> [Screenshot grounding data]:
--- START ---

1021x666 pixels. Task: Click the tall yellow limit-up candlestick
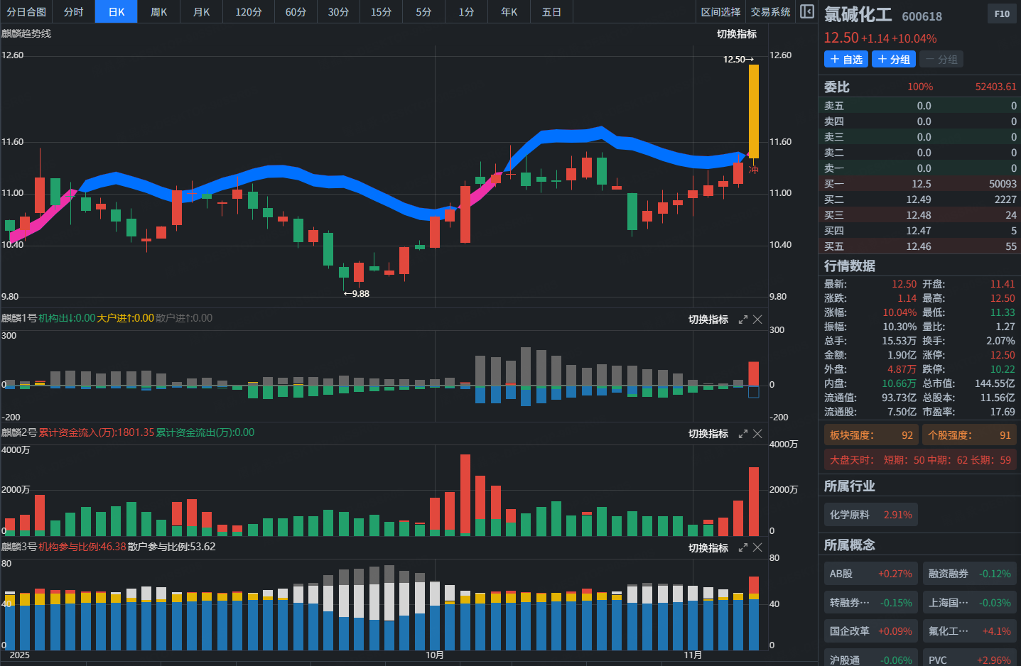(x=753, y=111)
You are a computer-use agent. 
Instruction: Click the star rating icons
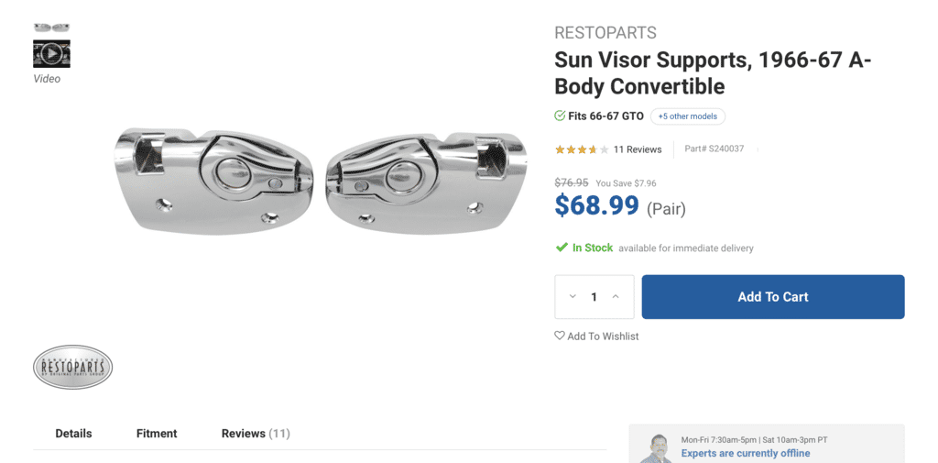[x=582, y=149]
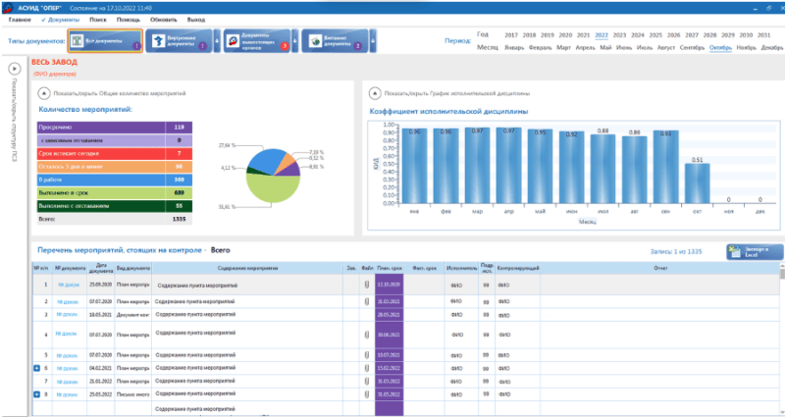Click the attachment file icon in row 1
The image size is (785, 417).
tap(366, 285)
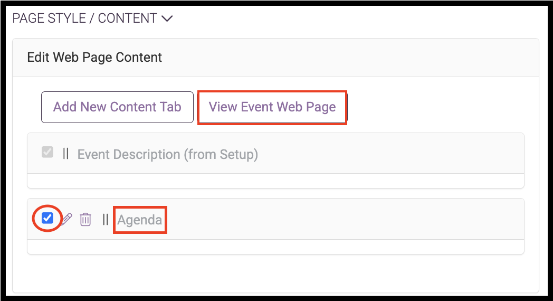The height and width of the screenshot is (301, 553).
Task: Delete the Agenda tab using the trash icon
Action: click(x=85, y=220)
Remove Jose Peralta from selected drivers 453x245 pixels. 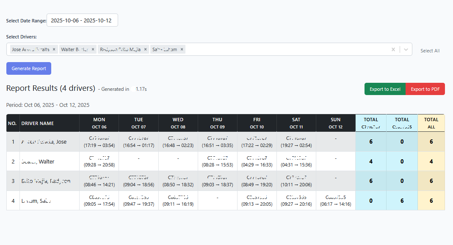54,49
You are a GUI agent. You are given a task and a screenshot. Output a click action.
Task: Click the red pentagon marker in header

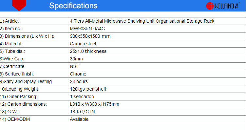19,5
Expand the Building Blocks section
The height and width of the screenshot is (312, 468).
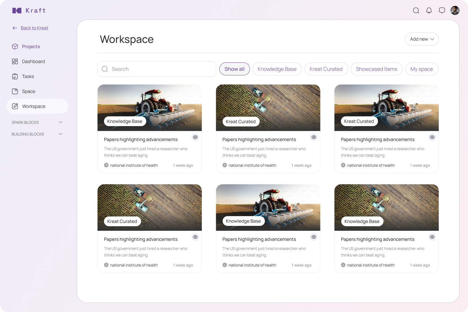pos(60,134)
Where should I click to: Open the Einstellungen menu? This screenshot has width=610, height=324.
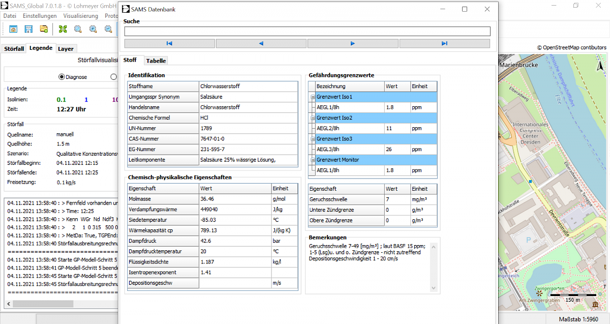(x=40, y=16)
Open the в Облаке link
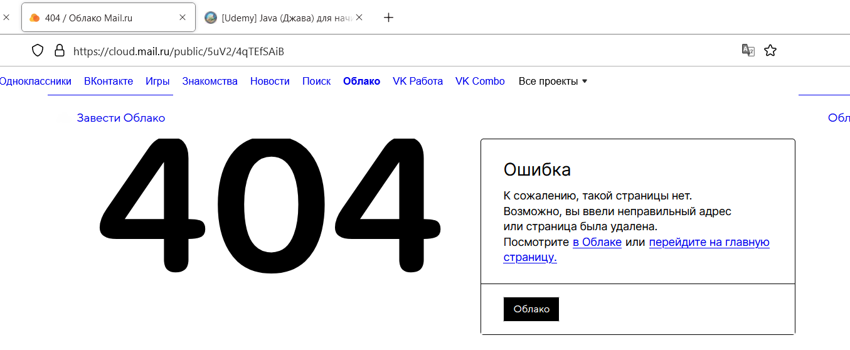Image resolution: width=850 pixels, height=350 pixels. 597,242
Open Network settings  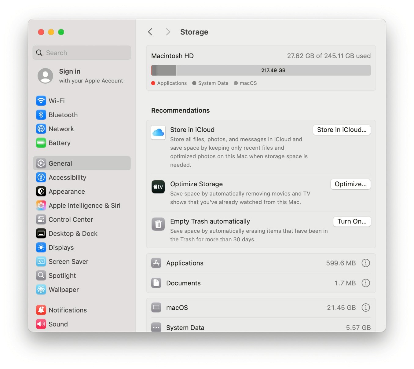[x=61, y=129]
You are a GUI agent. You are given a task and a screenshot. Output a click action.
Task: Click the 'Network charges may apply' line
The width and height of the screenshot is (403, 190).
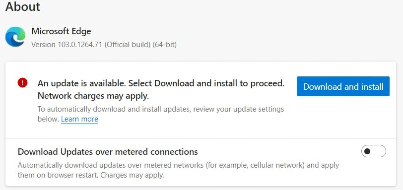[x=93, y=96]
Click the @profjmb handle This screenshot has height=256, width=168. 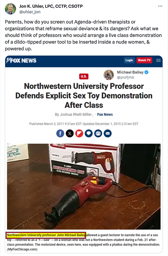125,77
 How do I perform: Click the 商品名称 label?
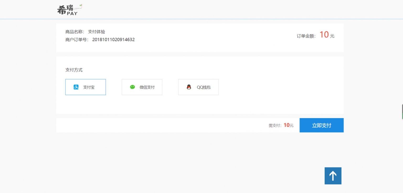coord(75,32)
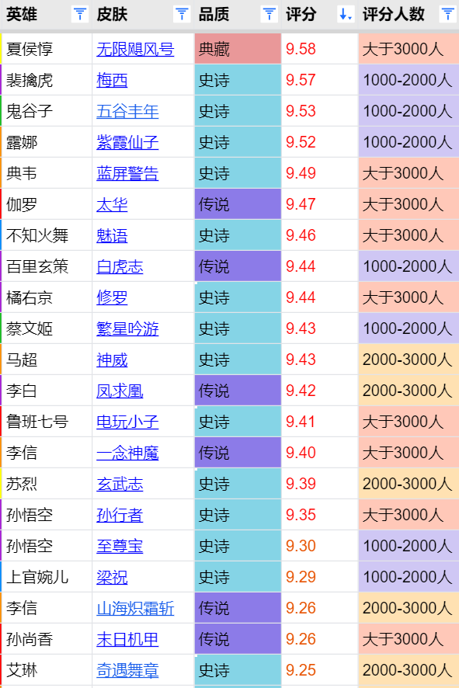Open the 白虎志 link
Viewport: 459px width, 688px height.
pyautogui.click(x=120, y=267)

--- END ---

> [What you will do]:
Your answer must be the lines from the opening line of the entries through the line holding "You are a computer-use agent.", written out exactly and without any picture.

> [Output below]:
1021x666 pixels. Task: Click the tall yellow limit-up candlestick
(x=753, y=111)
You are a computer-use agent. 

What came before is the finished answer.